What this task involves: Copy out, word for word, the entries between the line containing "The height and width of the screenshot is (1349, 2576)." and the line containing "pyautogui.click(x=479, y=392)", inclusive.

** start of Records provided **

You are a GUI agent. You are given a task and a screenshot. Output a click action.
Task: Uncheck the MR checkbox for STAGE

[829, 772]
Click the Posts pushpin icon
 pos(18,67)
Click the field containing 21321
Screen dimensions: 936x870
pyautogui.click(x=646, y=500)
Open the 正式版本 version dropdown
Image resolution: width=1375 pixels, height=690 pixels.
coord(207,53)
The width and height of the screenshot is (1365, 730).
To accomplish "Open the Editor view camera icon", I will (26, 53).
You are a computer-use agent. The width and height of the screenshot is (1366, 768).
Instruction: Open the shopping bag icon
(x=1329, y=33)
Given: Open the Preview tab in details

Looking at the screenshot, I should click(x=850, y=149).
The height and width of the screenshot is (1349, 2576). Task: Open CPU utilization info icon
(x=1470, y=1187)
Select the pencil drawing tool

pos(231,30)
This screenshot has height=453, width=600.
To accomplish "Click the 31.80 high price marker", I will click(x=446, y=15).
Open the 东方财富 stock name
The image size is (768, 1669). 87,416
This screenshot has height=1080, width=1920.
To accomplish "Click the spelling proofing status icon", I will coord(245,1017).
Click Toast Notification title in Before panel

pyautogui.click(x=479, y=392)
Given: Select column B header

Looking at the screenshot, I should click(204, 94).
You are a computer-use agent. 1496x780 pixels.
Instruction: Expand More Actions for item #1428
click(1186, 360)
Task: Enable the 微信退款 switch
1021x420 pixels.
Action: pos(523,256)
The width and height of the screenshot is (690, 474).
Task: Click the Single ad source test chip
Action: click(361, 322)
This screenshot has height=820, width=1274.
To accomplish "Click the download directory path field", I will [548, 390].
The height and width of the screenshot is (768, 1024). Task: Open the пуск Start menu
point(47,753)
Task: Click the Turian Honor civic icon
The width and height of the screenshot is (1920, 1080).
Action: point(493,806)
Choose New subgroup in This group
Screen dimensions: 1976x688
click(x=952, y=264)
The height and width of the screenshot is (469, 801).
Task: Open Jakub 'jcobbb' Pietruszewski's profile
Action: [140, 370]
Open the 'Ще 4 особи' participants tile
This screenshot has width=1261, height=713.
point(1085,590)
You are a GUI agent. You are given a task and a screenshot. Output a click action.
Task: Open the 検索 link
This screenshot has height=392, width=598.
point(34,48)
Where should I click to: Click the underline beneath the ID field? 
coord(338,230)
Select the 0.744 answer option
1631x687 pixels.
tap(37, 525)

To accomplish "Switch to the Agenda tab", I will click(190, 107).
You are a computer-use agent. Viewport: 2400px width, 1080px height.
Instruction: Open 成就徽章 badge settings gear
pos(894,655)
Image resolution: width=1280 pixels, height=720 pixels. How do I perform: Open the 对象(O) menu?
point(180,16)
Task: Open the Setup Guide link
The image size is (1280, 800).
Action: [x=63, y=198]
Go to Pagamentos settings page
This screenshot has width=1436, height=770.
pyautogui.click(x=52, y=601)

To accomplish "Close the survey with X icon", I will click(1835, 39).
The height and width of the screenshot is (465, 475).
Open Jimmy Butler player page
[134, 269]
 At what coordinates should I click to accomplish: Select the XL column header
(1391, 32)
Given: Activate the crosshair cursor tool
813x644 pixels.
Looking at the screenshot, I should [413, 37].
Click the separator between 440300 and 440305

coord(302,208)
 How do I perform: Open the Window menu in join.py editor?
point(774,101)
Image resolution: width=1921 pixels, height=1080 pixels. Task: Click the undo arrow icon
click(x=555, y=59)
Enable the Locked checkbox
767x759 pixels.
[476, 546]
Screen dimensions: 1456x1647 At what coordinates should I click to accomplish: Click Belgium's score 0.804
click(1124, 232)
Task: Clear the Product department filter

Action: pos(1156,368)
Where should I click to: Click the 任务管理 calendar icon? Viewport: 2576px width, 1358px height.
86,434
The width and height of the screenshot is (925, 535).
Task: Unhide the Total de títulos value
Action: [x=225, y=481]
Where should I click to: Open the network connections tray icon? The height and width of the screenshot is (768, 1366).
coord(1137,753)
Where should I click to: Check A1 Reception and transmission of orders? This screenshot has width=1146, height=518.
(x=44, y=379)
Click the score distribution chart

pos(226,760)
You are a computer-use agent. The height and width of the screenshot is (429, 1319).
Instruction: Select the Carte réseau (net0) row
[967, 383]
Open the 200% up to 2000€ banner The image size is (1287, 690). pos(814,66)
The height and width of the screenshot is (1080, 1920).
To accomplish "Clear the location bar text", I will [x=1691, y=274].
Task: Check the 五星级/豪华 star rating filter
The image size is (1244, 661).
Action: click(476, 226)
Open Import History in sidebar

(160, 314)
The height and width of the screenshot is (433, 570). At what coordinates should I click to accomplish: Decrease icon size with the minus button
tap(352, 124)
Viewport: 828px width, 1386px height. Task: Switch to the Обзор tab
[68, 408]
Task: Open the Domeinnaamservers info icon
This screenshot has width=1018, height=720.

** end of Records provided **

Full output:
The height and width of the screenshot is (1349, 2576). Task: Open CPU utilization info icon
(x=1470, y=1187)
Select the pencil drawing tool

pos(231,30)
This screenshot has height=453, width=600.
To accomplish "Click the 31.80 high price marker", I will click(x=446, y=15).
Open the 东方财富 stock name
The image size is (768, 1669). 87,416
This screenshot has height=1080, width=1920.
To accomplish "Click the spelling proofing status icon", I will coord(245,1017).
Click Toast Notification title in Before panel

pyautogui.click(x=479, y=392)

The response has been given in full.